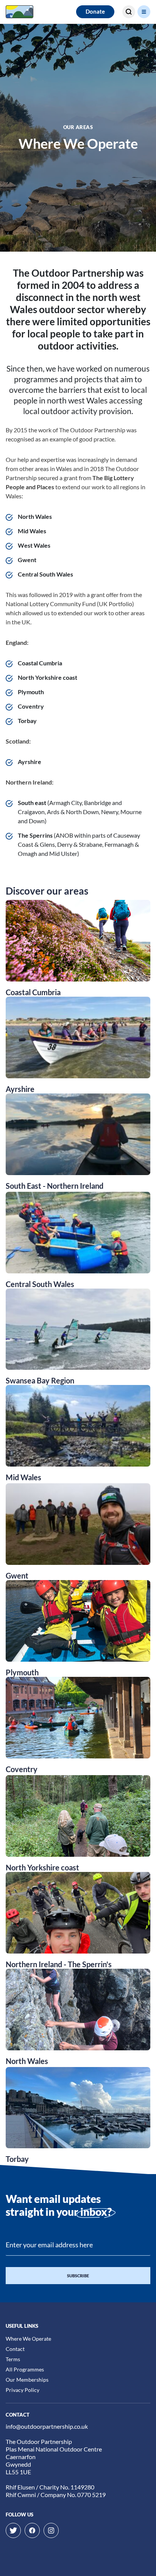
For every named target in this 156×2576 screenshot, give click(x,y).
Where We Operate (28, 2338)
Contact (15, 2349)
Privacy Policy (22, 2390)
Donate (95, 11)
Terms (13, 2359)
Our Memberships (27, 2379)
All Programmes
§
**Description of the task**
Please output the full listing above exactly, minus any pictures.

**Finished task**
For every named target in this 156×2576 screenshot, give click(x,y).
Where We Operate (28, 2338)
Contact (15, 2349)
Privacy Policy (22, 2390)
Donate (95, 11)
Terms (13, 2359)
Our Memberships (27, 2379)
All Programmes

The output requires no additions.